“We won!” read an email from Loyola Law School Professor Laurie Levenson (Solly Mirell ’06, Havi Mirell ’08, Daniela Mirell ’17) to Monica Nimmagadda ’14. Nimmagadda had just finished cross country practice and was stretching on the field with friends when she checked her email. She jumped up and gushed to her friends about what had just happened. “AHHHHHHH!!!!” she texted Yasmin Moreno ’13. She couldn’t believe what had happened — Kash Register’s conviction had been overturned.
After 34 years of imprisonment for a crime he did not commit, Register was freed Nov. 7. Nimmagadda and Moreno helped free the wrongly convicted man by working as interns for Project for the Innocent at Loyola Law School.
“It was just really exciting that I was able to be a part of all this,” Nimmagadda said.
Register was imprisoned for murder after a witness gave a false testimony against him in 1979. He was freed after his conviction was overturned when the sister of a witness said that her sister had lied.
Nimmagadda and Moreno helped free Register by doing research on all the witnesses, such as looking at social media pages and seeing what types of people they are connected to. They also researched the original lawyer in the 1979 case and found that the lawyer had a history of malpractice.
Moreno and Nimmagadda also found and made copies of transcripts of the case.
Nimmagadda and Moreno joined Project for the Innocent, an organization dedicated to help free wrongly convicted individuals, last November. Nimmagadda became interested after finding out that Brooke Levin ’12 participated in the project.
Moreno, a freshman at Harvard College, became interested while taking Criminal Law and Advocacy last year. Science teacher David Hinden, who teaches the course, told her about the project and helped her get in touch with Levenson, one of Register’s lawyers. Moreno and Nimmagadda were then brought onto the Register case, and reported their findings to Register’s other lawyer Adam Grant.

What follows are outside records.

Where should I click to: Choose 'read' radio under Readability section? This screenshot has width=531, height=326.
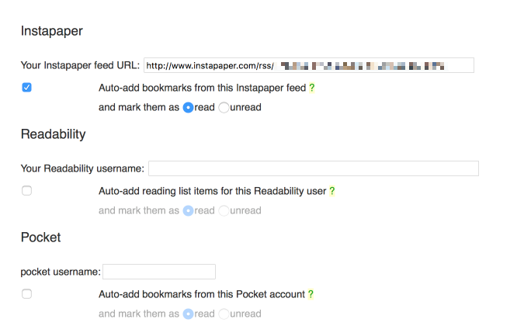(188, 210)
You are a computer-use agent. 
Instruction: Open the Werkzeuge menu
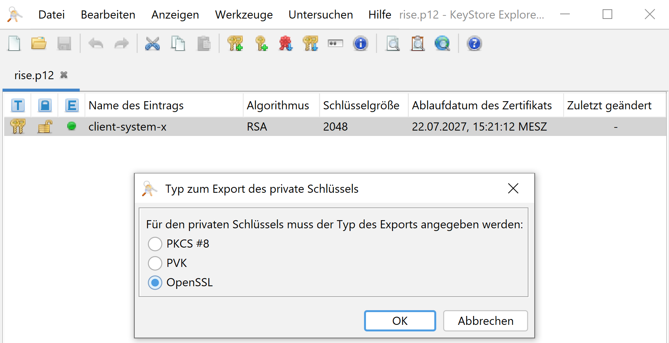coord(244,15)
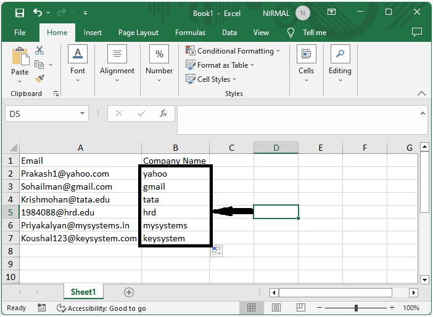This screenshot has height=317, width=433.
Task: Click the Format Painter brush icon
Action: pyautogui.click(x=39, y=79)
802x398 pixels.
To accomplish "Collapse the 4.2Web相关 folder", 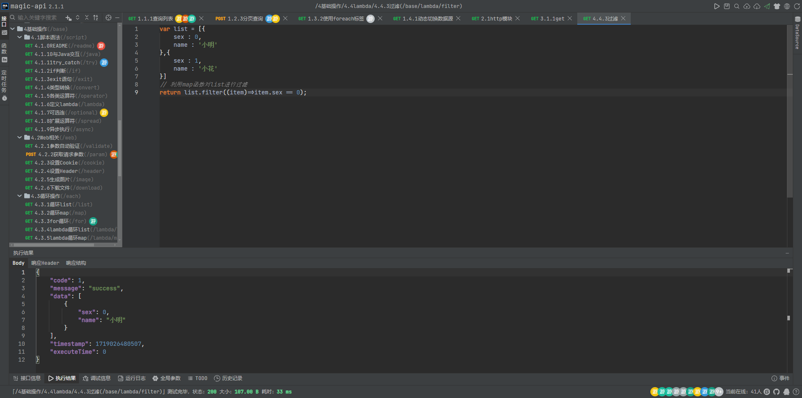I will [20, 137].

“It’s a great feeling for me to be able to participate in a little way by helping to recommend a student to work on the project,” Hinden said. “We’ve had a great and productive relationship with. Loyola Law School and its Project for the Innocent which does such amazing work.”
In addition to the Register case, Nimmagadda and Moreno worked on five other cases involving criminals professing their innocence.

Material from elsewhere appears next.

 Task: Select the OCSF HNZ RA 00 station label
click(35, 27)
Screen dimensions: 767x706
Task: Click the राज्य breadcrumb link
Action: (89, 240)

“We read a lot of cases, and we sometimes discuss whether or not they would be possible to do,” Nimmagadda said, “None of them were as clear a case as Kash’s.”
Nimmagadda and Moreno went to Loyola Law School twice a week during the school year and three times a week during the summer for four to five hours to do research. Although Nimmagadda never personally met Register, she did see him during part of his evidentiary hearing from Oct. 25 to Nov. 7.

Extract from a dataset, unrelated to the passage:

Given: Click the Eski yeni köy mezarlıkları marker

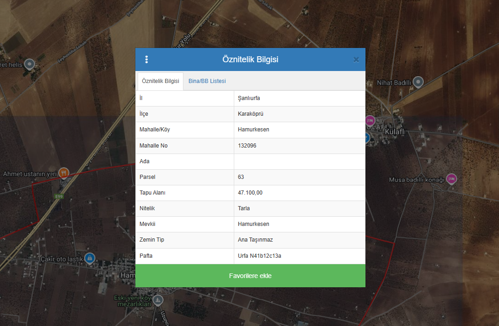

“I was at first really just happy that it all worked out, but then I was incredibly sad because this man lost his whole life — 34 years due to simply a bad trial,” Nimmagadda said.
Nimmagadda said she will continue to work for Project for the Innocent.
“Because of cross country and college applications, I haven’t been able to go in, but once November is over, I’ll go back,” Nimmagadda said. “Working at the project was one of the greatest experiences.”